(Dataset records)
'''

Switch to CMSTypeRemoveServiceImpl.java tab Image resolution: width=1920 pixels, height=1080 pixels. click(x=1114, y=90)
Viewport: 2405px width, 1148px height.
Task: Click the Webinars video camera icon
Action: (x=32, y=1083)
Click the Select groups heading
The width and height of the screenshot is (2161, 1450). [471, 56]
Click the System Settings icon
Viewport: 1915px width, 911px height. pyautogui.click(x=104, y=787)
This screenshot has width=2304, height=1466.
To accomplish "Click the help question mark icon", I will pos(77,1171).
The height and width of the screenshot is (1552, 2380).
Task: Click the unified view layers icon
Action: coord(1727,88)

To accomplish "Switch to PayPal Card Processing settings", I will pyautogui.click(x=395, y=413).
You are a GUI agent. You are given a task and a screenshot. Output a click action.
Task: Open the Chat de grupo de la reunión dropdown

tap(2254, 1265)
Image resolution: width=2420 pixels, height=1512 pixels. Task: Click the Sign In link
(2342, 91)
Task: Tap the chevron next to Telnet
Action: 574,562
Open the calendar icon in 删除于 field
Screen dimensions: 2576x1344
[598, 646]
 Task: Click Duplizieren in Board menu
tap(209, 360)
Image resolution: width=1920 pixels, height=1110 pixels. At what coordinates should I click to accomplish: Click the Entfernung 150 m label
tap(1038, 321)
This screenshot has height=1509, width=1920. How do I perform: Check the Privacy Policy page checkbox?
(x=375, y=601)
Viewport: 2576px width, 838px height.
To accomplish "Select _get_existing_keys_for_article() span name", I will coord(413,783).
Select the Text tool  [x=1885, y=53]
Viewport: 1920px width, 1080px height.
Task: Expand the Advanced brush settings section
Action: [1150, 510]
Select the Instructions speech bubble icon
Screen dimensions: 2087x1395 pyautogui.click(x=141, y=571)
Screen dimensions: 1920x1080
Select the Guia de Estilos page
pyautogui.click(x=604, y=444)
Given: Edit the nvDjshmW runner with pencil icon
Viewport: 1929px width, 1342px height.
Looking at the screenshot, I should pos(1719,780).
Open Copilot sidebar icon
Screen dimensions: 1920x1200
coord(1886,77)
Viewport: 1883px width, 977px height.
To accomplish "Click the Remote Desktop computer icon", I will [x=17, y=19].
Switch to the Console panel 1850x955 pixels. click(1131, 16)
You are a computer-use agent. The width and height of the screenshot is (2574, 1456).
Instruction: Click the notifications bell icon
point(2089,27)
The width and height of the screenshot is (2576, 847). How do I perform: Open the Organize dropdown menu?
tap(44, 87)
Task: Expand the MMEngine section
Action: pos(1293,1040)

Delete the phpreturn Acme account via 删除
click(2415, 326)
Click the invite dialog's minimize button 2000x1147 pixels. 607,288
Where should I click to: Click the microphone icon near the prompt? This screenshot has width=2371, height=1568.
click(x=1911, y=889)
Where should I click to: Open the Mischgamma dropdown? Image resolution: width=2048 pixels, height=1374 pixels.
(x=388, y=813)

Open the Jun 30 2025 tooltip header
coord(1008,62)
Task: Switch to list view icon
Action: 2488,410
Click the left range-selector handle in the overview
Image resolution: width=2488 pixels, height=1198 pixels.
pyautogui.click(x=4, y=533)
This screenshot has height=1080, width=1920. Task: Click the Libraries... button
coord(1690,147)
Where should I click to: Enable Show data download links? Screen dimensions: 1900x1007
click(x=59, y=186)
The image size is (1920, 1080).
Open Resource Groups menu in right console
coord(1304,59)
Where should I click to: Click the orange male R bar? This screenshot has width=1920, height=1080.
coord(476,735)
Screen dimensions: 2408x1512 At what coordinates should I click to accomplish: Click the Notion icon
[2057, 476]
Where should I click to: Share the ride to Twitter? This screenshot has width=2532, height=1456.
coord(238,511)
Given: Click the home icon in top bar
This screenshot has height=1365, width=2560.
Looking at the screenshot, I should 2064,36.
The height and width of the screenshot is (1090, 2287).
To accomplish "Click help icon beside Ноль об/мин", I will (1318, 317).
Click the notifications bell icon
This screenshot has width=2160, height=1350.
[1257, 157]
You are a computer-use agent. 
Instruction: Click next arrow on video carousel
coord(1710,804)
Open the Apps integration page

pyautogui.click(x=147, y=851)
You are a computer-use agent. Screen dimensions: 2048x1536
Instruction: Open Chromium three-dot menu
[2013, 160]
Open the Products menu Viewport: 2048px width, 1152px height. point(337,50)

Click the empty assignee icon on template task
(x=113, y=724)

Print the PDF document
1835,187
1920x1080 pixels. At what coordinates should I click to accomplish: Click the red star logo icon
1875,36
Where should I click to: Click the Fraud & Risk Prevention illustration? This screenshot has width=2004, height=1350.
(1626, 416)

'''

▶ **EXERCISE PROMPT**
Looking at the records above, which lines contain "agent"? Copy those lines.

▶ **RESPONSE**
You are a GUI agent. You are given a task and a screenshot. Output a click action.
You are a computer-use agent. The width and height of the screenshot is (2574, 1456).
You are a computer-use agent. 
You are a computer-use agent. Screen dimensions: 2048x1536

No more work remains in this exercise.